Senate debates

Tuesday, 20 August 2024

Matters of Urgency

Goldmining Industry: McPhillamys Gold Project

4:39 pm

Photo of Susan McDonaldSusan McDonald (Queensland, National Party, Shadow Minister for Resources) Share this | Hansard source

This urgency motion could not be more urgent, because we stand at a precipice of decision-making in this country. We are a country that is completely reliant on the income from mining. The Albanese Labor government's failure to understand the urgency of continuing to bring new mining projects online, and instead to delay, to obfuscate and—I am concerned—to kill mining by stealth, is incredibly concerning not just to us today but to future generations of Australians who will be denied income streams from royalties, from well-paid jobs in the regions, where Indigenous families live and where other families live, who all want well-paid jobs and access to services. All this is denied to them when we lose projects like this one.

Regis Resources is just the latest casualty in sovereign risk that is being imposed on investment in this country. There are investors, both Australian and from overseas, who are now rating Australia as more risky than Indonesia, Africa and South America, where they see more stable decision-making processes. We should be exceptionally worried about this, because Regis Resources spent four years assessing the mine proposals, going through state approval processes, going through the federal Environment Protection and Biodiversity Conservation Act approvals, which included an assessment of Aboriginal cultural heritage. This was a mine that had been assessed under all of those avenues, and yet, at the eleventh hour, thanks to the Environmental Defenders Office funding legal advice, we have seen this company—another in a long list of companies—have their approvals delayed or denied.

Critical minerals, rare earths and other important commodities like gold are important to Australia. They're important financially, they're important for the jobs and they're important for regional services. But guess what? They're also important for the modern, increasingly electrified, world that we are going to live in. These make up the componentry parts of every modern element that we use, and we require five times as much copper as we have mined to date. We require more gas, more metallurgical coal, more of every commodity you can think of, including a range of new ones in rare earths that we're not familiar with. These are important, and the rest of the world is looking for supply chains to supply them.
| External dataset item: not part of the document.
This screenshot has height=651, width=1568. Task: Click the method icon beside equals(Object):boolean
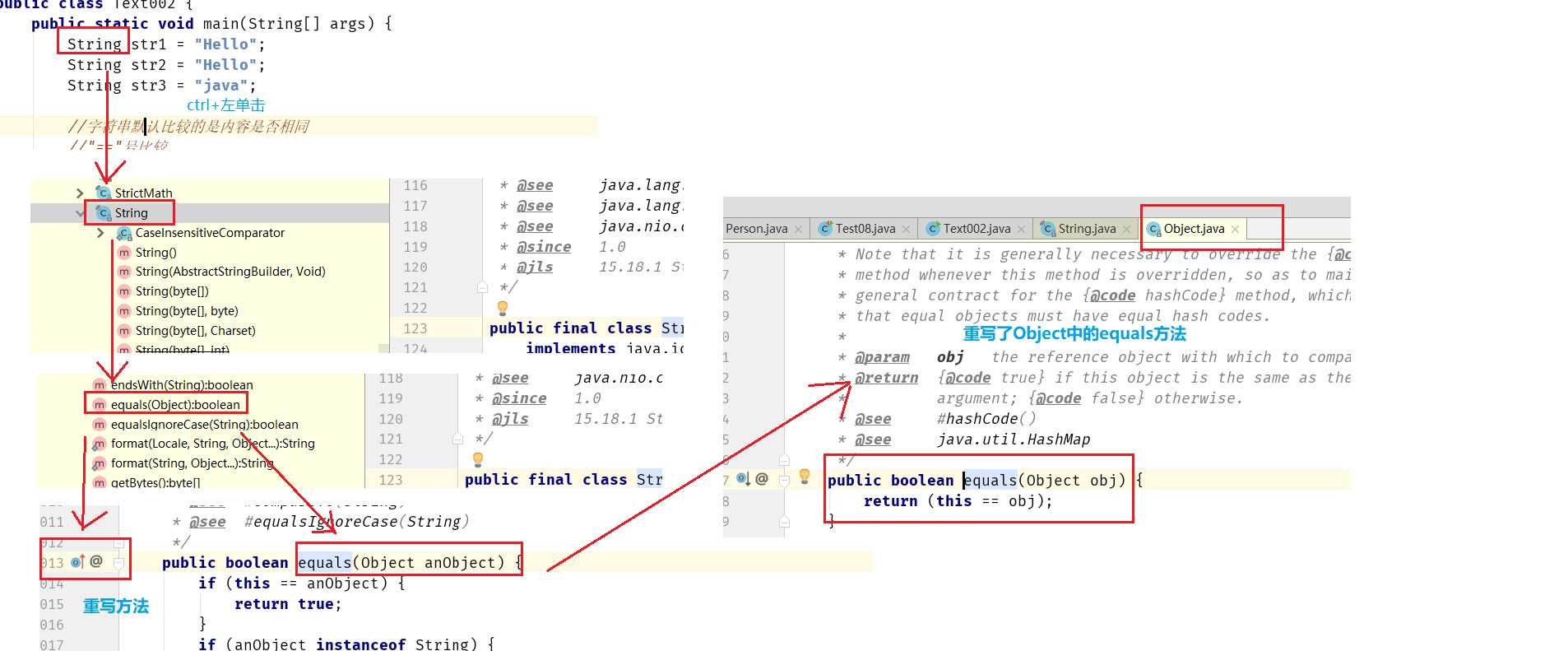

Australia needs to get with it and manage supplying these commodities as well as managing the environment and cultural heritage. We can do these things. We are one of the most-experienced modern mining nations in the world, and yet, under Labor, we will stop that happening and we will be the poorer for it. We will be pious and we will feel incredibly proud, but we will be poor—and that will be cold comfort, because we have enjoyed a first-world lifestyle based on the revenues from mining and well-paid jobs.

This would have provided 580 jobs in construction and 290 full-time jobs based around Orange—that is, jobs where the construction workers, the mine workers, wouldn't have to leave the region, wouldn't have to fly away from their families, wouldn't have the associated workplace health and safety mental health issues and disconnection from their families. It's in the region—hooray! But it will not be, under this government. Under this government, that project will never go ahead because they want to call a tailings dam—an integral part of the mine plan—some sort of waste dump. What a complete lack of understanding of mining.

This is a government that seeks to deliver for the Greens. They don't want to deliver for regional people. They certainly don't want to deliver for Australians. We should feel incredibly worried about the economic failure of this government and the failure for regional people.